Seeing the headline of George F. Will’s March 9 op-ed, “Woke word-policing is now beyond satire,” I thought perhaps, at last, Mr. Will has written something I might agree with. Alas, no. Let us take a step back and consider that context is everything.
Mr. Will should use his immense privilege to call out the would-be autocrats who have the capacity to inflict serious harm on us all.
Karen Yudelson Sandler, Washington
George F. Will was not wrong to call attention in his March 9 op-ed to excesses in attempts to police language deemed harmful on college campuses, but he ignored the far more systematic and dangerous efforts of conservative activists and legislators to control what is said in public schools at all levels.
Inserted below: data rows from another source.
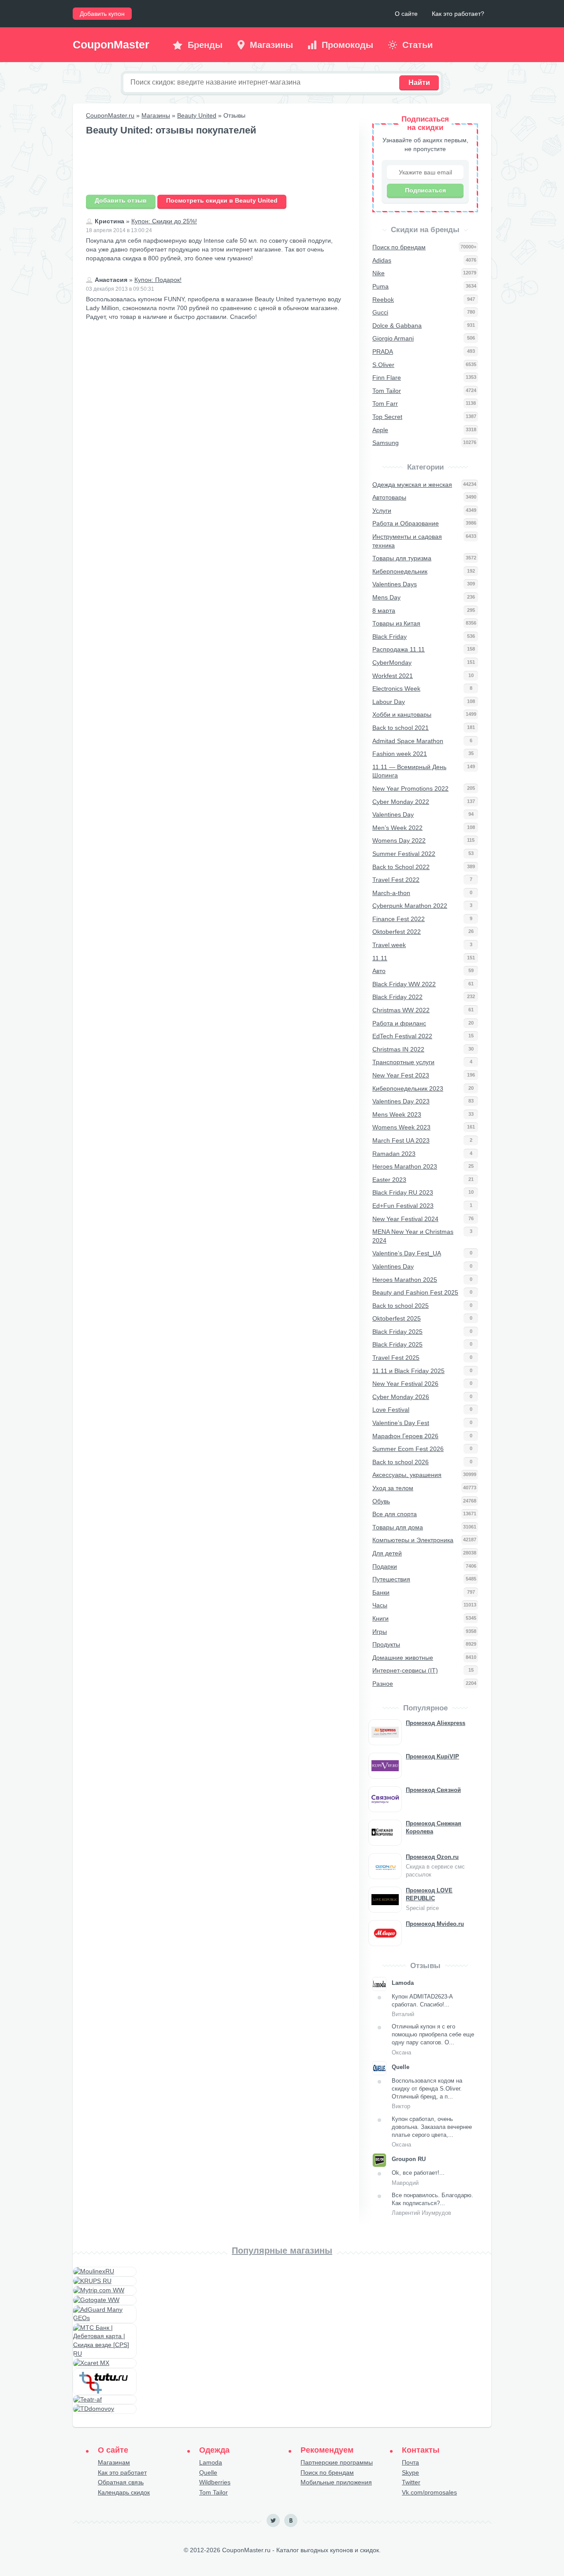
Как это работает (122, 2472)
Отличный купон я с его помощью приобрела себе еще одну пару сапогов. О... (433, 2039)
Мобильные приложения (336, 2482)
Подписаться (425, 190)
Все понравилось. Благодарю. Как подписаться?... (432, 2204)
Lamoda (210, 2462)
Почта (410, 2462)
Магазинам (114, 2462)
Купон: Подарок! (158, 279)
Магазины (155, 115)
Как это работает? (458, 13)
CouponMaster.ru (110, 115)
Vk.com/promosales (429, 2492)
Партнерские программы (337, 2462)
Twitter (411, 2482)
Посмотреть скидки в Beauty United (222, 200)
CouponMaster (111, 44)
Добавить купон (102, 13)
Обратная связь (121, 2482)
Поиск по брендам (327, 2472)
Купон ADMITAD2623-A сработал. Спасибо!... (422, 2005)
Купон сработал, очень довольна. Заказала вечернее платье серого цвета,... (432, 2132)
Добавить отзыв (121, 200)
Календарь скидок (124, 2492)
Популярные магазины (282, 2250)
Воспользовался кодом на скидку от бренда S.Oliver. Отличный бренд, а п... (427, 2093)
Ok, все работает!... (418, 2177)
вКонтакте (290, 2520)
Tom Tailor (213, 2492)
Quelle (208, 2472)
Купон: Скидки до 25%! (164, 221)
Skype (410, 2472)
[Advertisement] (216, 166)
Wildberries (214, 2482)
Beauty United (196, 115)
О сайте (406, 13)
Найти (419, 82)
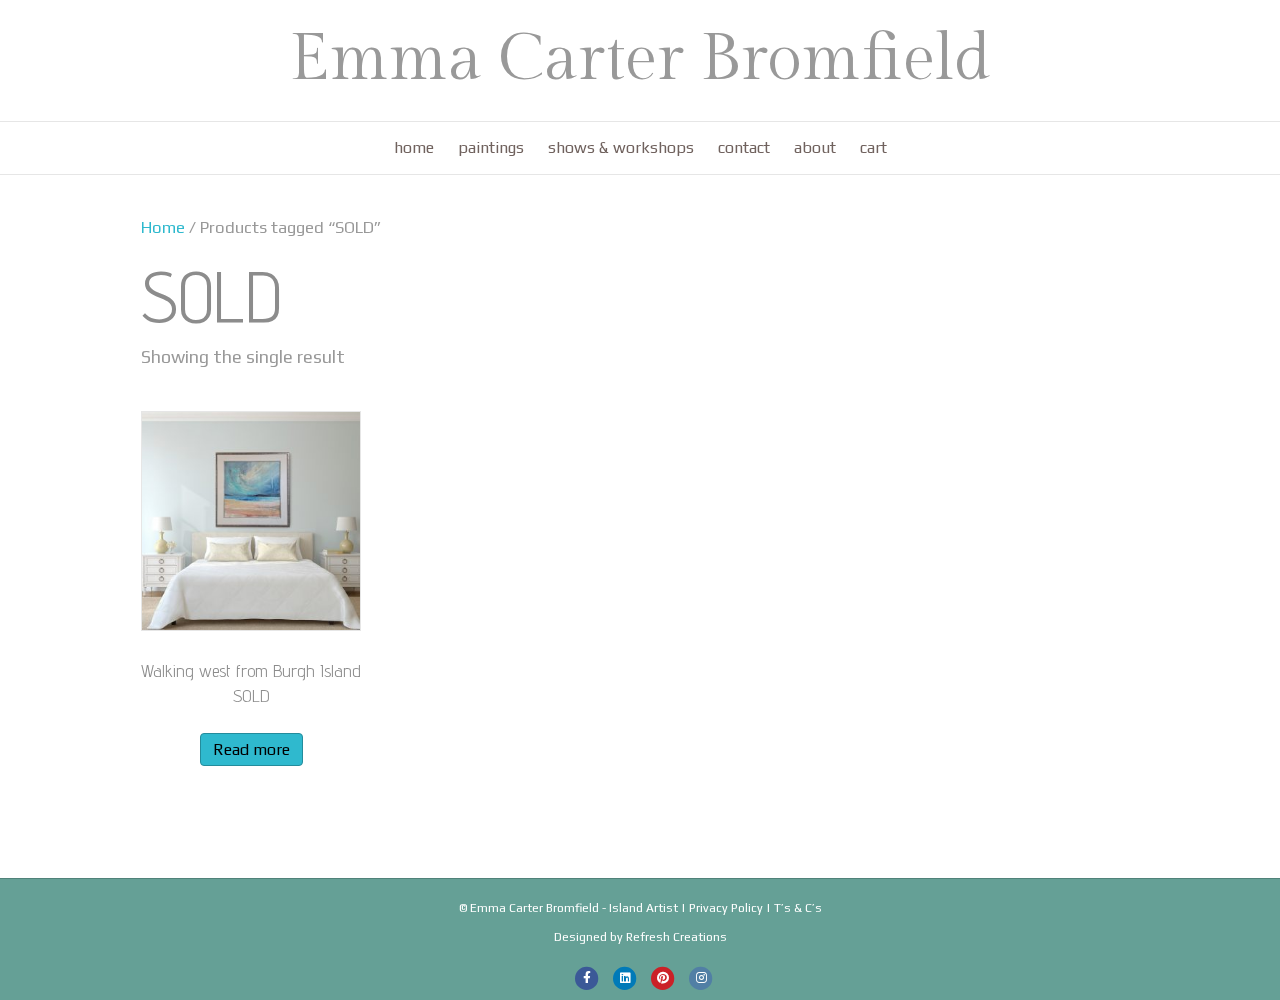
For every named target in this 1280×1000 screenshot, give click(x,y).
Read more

Last year alone, 36 states introduced 137 bills designed to restrict discussion of “divisive concepts” related to “race, gender, American history and LGBTQ+ identities.”
In Florida, House Bill 999 would go even further in public colleges and universities by banning majors or minors in gender studies; defunding diversity, equity and inclusion programs; undermining tenure; and barring general education core courses from teaching “identity politics” or defining “American history as contrary to the creation of a new nation based on universal principles stated in the Declaration of Independence.”
Surely these efforts to dictate what is and is not said in public institutions of higher education, and to punish teachers who deviate from the prescribed orthodoxy, also deserved Mr. Will’s condemnation.
David Wippman, Clinton, N.Y.
The writer is president of Hamilton College.
Glenn C. Altschuler, Ithaca, N.Y.
The writer is professor of American studies at Cornell University.